- Work instructions -
Below are records. Copy every line with "settings" in it.

***** Provided records

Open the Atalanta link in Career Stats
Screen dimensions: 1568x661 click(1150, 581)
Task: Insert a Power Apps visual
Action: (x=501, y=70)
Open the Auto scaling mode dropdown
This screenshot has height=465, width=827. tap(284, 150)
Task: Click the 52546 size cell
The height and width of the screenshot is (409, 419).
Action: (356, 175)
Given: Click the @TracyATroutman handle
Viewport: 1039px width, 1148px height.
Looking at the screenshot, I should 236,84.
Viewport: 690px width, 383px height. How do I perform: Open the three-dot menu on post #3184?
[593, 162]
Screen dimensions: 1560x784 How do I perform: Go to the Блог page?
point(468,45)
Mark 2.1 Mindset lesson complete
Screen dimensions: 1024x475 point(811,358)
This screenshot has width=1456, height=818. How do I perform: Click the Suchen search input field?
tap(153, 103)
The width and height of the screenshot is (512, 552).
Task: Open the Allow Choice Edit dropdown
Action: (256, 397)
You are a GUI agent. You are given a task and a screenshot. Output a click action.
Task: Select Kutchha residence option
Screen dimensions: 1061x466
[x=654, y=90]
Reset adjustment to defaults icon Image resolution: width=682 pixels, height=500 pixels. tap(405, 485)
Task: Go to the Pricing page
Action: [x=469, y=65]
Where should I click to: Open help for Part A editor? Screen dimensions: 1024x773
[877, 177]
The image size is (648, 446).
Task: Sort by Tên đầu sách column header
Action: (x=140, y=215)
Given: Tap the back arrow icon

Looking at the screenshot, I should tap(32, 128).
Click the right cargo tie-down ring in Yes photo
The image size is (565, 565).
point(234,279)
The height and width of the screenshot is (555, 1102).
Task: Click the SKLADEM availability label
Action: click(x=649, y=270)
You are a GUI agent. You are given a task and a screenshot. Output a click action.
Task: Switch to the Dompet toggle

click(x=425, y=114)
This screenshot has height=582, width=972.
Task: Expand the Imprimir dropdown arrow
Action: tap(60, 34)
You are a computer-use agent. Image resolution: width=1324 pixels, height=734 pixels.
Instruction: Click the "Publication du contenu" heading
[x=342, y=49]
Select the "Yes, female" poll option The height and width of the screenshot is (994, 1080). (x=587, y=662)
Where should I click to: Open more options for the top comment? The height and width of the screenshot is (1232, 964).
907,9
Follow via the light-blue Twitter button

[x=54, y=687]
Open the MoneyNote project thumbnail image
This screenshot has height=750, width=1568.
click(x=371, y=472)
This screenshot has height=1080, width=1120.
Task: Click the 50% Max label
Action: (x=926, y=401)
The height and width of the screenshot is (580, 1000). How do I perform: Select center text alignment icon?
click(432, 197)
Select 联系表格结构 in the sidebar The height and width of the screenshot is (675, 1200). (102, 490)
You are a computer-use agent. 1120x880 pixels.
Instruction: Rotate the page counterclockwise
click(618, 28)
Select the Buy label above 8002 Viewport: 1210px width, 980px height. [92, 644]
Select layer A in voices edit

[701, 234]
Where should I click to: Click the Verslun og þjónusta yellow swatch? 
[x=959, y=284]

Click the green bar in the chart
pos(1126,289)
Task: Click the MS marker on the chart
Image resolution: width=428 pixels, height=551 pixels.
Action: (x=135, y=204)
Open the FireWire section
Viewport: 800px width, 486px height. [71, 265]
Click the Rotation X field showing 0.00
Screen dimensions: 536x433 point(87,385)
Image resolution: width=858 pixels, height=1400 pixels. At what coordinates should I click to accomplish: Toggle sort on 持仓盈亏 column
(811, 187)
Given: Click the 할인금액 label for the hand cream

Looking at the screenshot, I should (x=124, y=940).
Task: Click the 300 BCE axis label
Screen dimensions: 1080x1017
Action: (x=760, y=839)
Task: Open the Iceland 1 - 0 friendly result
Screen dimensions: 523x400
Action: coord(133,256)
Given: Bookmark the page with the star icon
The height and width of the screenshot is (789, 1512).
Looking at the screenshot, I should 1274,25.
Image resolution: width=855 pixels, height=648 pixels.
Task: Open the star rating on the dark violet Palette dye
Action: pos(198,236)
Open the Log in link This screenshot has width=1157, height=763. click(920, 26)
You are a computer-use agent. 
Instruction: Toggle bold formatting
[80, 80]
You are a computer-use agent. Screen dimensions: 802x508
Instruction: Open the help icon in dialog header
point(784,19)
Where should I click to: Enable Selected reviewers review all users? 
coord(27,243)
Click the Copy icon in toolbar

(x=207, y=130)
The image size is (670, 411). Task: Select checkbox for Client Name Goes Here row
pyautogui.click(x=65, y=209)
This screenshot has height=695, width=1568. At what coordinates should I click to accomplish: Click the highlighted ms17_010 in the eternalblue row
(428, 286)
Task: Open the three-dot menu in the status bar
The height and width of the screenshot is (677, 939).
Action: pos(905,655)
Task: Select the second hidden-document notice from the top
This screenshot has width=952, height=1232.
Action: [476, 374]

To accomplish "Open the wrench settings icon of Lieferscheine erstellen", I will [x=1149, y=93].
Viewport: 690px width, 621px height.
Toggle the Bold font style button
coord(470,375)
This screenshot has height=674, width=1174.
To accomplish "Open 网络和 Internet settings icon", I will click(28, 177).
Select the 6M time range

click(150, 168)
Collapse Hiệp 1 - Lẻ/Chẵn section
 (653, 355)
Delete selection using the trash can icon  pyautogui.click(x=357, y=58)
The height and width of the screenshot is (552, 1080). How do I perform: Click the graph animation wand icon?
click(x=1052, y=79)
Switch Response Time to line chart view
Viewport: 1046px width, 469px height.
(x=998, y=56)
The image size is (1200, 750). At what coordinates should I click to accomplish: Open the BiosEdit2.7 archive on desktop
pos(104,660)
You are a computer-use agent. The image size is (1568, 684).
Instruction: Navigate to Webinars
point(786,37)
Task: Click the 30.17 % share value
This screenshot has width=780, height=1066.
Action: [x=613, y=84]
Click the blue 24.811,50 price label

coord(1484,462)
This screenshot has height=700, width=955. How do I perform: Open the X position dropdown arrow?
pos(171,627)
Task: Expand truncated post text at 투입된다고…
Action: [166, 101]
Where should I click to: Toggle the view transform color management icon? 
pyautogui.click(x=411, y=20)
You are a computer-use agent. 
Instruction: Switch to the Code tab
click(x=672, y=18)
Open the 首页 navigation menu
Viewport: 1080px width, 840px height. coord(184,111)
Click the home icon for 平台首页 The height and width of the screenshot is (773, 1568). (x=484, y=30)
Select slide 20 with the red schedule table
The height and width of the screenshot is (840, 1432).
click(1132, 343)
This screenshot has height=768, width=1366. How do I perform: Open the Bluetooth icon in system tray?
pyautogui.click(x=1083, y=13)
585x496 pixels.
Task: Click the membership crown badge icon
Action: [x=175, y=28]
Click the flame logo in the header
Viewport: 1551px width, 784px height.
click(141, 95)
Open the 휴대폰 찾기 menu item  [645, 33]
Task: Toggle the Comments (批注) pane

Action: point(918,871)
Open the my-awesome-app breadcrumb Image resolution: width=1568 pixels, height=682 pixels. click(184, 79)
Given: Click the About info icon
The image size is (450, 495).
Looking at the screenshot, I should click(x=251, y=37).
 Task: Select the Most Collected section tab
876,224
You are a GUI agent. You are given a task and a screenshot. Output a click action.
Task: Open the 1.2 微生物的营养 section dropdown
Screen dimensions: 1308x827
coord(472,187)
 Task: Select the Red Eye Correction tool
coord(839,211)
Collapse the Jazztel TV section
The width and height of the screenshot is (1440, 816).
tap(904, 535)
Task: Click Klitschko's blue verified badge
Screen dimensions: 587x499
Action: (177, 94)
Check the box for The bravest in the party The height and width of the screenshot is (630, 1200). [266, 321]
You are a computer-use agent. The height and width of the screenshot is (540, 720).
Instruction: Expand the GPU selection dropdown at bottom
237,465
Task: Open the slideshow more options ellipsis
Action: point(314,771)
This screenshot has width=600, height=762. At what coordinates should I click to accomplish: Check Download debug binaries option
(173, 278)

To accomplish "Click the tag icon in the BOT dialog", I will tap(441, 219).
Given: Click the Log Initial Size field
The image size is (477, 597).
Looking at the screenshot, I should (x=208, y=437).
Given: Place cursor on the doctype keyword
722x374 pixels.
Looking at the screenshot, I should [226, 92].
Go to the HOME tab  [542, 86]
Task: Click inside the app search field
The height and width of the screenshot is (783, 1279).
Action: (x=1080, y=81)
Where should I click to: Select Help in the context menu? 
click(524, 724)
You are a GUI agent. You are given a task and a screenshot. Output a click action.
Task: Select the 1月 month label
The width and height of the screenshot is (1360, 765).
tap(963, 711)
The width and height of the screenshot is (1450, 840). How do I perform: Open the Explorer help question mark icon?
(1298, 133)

**********

- Completed task -
To accomplish "Open the wrench settings icon of Lieferscheine erstellen", I will [x=1149, y=93].
To accomplish "Open 网络和 Internet settings icon", I will click(28, 177).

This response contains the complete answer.